New lawsuits challenge Congress's detainee act
Even before Bush has signed the legislation, defense lawyers are suing over its constitutionality.
President Bush has yet to sign into law Congress's new terror-detainee legislation, but defense lawyers are already asking federal judges to strike down key parts of the measure as unconstitutional.
Two suits were filed this week in US District Court here. At issue: Whether the new antiterror legislation retroactively strips the courts of jurisdiction to hear detainee cases, and if so, would that amount to an unconstitutional suspension of the writ of habeas corpus.
Lawyers rushed to file suit before the measure, the Military Commissions Act of 2006, was signed into law.

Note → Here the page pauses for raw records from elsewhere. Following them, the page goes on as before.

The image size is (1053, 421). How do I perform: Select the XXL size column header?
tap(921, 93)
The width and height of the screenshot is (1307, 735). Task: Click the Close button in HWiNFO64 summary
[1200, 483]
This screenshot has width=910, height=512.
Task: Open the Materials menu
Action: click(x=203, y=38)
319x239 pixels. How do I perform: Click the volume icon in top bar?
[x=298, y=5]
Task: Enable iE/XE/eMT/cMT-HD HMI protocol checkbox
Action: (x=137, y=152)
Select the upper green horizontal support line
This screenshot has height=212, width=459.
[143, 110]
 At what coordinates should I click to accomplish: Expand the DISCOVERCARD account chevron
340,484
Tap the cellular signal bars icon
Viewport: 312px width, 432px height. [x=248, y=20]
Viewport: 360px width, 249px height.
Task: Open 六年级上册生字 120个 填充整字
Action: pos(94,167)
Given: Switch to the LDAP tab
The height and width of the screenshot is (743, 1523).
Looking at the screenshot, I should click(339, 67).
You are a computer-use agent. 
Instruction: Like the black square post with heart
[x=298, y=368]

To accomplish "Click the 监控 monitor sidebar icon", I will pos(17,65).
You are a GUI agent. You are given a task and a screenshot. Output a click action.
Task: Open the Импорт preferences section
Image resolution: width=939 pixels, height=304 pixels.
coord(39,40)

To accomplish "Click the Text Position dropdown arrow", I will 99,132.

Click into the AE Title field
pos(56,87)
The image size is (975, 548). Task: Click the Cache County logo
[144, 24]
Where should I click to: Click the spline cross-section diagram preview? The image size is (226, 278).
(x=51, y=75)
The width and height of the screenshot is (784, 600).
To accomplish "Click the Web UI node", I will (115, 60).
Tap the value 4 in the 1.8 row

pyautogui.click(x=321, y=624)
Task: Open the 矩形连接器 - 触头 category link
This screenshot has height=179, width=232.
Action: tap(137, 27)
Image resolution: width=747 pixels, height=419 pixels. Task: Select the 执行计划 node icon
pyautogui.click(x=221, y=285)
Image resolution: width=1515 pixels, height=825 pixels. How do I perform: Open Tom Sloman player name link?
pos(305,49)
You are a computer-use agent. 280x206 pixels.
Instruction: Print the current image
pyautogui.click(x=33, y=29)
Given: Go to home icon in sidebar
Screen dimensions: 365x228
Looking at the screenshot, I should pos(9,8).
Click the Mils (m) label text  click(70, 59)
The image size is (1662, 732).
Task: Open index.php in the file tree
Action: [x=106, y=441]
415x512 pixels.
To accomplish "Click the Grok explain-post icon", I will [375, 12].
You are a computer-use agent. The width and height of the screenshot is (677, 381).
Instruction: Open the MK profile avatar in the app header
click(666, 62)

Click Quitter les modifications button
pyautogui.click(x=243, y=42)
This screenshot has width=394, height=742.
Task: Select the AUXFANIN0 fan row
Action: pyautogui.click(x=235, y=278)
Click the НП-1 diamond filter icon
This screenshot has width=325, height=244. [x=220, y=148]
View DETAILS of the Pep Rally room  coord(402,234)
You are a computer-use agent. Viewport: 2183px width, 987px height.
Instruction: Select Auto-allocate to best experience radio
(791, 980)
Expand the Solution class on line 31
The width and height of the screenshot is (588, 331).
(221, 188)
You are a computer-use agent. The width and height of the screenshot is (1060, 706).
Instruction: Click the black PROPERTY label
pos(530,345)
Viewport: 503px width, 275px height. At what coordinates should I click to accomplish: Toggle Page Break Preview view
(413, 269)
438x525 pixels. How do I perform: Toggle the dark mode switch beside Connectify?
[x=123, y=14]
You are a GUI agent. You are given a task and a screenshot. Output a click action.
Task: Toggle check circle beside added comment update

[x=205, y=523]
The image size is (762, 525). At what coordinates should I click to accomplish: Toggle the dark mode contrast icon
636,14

"By filing when we did, we wanted to make sure that at least we preserved the retroactivity argument," says Michael Ratner of the New York-based Center for Constitutional Rights, which filed both suits.
The new legislation, passed a week ago Friday, bars judges from hearing detainee lawsuits. Instead, it sets up a much more limited appeals process for detainees who are seeking to challenge their designation as an enemy combatant or to challenge a war crimes conviction by a military commission.
One suit was filed on behalf of Majid Khan, one of the 14 so-called high value Al Qaeda suspects recently transferred from secret Central Intelligence Agency prisons to the terrorist detention camp at Guantánamo Bay, Cuba. The other was filed on behalf of 25 detainees being held among some 500 men at Bagram Air Force Base in Afghanistan.
The new suits join more than 400 other detainee cases filed on behalf of prisoners at Guantánamo currently pending before US district or appeals court judges in Washington. Lawyers in each of those cases are also expected to mount legal challenges to the Military Commissions Act.